5

We are experiencing an issue with floating point precision within a dynamic library.

The set-up is as follows:

  • We have a dynamic library, which performs a computation X on a large array of floating point numbers. X consists of a lot of floating point operations.
  • We link this dynamic library to two executables: A and B.
  • Within the library we print the input for computation X.
  • For both running executable A and B the exact same input is reported (up to DBL_DIG decimals).
  • The output of computation X, however, is different for executable A than it is for executable B.

Both executables and the library are written in C++ and compiled on the same machine using the same GCC compiler version. The library is only compiled once with the same compiler settings as executable A but the compiler settings for executable B may be different.

As the same library is used, we expected the same computation precision for both executables when providing the same input. It looks like the floating point precision of the library is influenced by external factors, e.g. process specific configurations.

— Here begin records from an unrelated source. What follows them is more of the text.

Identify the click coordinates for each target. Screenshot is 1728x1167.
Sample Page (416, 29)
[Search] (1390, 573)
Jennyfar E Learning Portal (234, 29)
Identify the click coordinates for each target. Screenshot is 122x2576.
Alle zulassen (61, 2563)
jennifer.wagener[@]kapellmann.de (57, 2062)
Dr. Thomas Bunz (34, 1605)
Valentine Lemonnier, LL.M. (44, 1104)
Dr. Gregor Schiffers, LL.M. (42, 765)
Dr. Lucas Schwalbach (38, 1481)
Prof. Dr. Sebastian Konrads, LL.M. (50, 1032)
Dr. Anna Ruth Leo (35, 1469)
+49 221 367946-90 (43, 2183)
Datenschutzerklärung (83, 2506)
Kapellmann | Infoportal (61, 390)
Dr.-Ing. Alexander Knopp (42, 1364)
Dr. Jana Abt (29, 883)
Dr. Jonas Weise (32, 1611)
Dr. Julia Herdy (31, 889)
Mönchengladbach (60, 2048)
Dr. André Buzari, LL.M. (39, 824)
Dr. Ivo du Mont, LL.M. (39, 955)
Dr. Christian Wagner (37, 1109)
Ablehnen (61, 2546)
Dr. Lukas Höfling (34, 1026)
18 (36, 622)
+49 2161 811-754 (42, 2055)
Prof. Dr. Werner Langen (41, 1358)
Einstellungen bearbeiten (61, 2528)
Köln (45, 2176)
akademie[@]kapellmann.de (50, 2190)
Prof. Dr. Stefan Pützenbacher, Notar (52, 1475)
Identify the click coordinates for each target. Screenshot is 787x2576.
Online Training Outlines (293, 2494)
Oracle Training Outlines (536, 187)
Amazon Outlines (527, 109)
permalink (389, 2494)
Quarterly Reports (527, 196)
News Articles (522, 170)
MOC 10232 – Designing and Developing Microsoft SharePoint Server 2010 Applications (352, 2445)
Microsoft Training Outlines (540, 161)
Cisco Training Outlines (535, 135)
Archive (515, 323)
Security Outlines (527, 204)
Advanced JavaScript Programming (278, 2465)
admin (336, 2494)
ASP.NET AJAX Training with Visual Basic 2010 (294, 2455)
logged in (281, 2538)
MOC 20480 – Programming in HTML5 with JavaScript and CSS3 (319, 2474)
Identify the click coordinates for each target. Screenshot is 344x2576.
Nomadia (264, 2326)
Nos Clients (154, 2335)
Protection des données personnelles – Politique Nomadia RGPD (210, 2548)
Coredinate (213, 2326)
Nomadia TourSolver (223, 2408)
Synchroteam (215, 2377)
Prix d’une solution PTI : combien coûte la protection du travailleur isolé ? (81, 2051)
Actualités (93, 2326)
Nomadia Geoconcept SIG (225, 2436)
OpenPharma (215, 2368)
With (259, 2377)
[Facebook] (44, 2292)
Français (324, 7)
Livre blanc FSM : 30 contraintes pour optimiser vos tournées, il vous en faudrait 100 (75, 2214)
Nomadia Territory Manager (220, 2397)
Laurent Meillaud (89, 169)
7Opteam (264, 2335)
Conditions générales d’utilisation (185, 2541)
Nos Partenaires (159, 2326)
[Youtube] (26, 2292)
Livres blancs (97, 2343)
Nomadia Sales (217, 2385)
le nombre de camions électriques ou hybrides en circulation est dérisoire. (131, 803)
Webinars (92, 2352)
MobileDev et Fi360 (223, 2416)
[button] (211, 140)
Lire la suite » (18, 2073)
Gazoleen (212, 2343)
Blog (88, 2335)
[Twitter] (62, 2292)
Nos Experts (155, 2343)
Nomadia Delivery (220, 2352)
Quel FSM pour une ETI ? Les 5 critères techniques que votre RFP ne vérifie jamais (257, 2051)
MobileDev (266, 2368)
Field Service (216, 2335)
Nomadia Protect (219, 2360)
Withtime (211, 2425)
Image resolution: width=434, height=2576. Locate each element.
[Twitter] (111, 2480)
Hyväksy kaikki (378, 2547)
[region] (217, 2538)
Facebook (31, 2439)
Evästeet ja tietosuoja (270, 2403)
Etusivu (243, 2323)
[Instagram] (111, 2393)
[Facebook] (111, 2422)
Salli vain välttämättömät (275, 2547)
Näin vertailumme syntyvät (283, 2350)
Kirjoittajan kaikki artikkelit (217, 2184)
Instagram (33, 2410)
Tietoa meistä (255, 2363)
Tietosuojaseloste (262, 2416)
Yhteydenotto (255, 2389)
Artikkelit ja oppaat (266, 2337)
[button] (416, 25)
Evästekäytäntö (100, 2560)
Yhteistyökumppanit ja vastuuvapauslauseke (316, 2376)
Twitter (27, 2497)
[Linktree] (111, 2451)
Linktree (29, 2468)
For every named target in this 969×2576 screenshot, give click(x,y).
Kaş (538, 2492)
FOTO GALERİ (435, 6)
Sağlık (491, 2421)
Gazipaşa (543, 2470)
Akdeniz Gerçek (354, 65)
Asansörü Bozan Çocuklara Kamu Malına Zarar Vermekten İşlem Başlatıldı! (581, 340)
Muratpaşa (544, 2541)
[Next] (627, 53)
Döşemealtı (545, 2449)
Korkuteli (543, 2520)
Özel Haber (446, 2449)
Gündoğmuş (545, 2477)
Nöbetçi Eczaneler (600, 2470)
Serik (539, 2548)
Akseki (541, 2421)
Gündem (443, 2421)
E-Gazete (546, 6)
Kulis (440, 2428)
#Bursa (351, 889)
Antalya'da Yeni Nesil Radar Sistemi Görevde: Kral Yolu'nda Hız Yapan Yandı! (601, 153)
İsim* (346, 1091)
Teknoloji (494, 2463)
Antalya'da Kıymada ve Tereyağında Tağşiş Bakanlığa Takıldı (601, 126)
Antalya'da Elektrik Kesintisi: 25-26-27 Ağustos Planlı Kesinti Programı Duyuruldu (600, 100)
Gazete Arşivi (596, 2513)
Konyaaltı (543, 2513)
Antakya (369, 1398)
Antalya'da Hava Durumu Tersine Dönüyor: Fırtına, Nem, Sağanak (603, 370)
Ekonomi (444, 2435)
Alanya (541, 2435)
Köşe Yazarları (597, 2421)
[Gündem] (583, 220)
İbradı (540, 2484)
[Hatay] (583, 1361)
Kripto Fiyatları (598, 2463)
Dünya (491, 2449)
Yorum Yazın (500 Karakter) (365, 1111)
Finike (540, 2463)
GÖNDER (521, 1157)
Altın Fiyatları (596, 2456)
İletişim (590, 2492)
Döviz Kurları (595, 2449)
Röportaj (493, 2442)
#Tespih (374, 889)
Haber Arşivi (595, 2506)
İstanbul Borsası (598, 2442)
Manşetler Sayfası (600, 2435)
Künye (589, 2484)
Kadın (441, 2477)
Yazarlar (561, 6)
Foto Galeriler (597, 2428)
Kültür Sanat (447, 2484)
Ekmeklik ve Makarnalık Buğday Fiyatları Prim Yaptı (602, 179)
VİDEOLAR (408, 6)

Is this possible and if so, how can be make sure we get the same precision in both runs (program A and B)?

Edit 1

I succeeded in creating a minimal example that demonstrates the differences. If I use the following code in the library (say as computation X) the results are different for both runs (A and B):

float* value = new float;
*value = 2857.0f;
std::cout << std::setprecision(15) << std::log(*value) << std::endl;

I also printed the floats in binary format and they show a difference in the last bit.

Unfortunately cannot control the whole build chain of executable A. Actually A is a dynamic library again which is used from another executable for which I cannot control nor know the compiler options.

I tried using a lot of different optimization compiler options on executable B to see if I can get the same results as for executable A, but until now this did not solve the problem.

Edit 2

The assembler output of the code above is:

.LFB1066:
  .cfi_startproc
  .cfi_personality 0x9b,DW.ref.__gxx_personality_v0
  push  rbp #
  .cfi_def_cfa_offset 16
  .cfi_offset 6, -16
  push  rbx #
  .cfi_def_cfa_offset 24
  .cfi_offset 3, -24
  sub rsp, 8  #,
  .cfi_def_cfa_offset 32
  mov edi, 4  #,
  call  _Znwm@PLT #
  mov DWORD PTR [rax], 0x45329000 #* D.23338,
  mov rdi, QWORD PTR _ZSt4cout@GOTPCREL[rip]  # tmp66,
  mov rax, QWORD PTR [rdi]  # cout._vptr.basic_ostream, cout._vptr.basic_ostream
  mov rax, QWORD PTR -24[rax] # tmp68,
  mov QWORD PTR 8[rax+rdi], 15  # <variable>._M_precision,
  movsd xmm0, QWORD PTR .LC1[rip] #,
  call  _ZNSo9_M_insertIdEERSoT_@PLT  #
  mov rbx, rax  # D.23465,
  mov rax, QWORD PTR [rax]  # <variable>._vptr.basic_ostream, <variable>._vptr.basic_ostream
  mov rax, QWORD PTR -24[rax] # tmp73,
  mov rbp, QWORD PTR 240[rbx+rax] # D.23552, <variable>._M_ctype
  test  rbp, rbp  # D.23552
  je  .L9 #,
  cmp BYTE PTR 56[rbp], 0 # <variable>._M_widen_ok
  je  .L5 #,
  movsx esi, BYTE PTR 67[rbp] # D.23550, <variable>._M_widen

Edit 3

As suggested in the comments I printed both the floating point rounding mode and SSE status information in the library.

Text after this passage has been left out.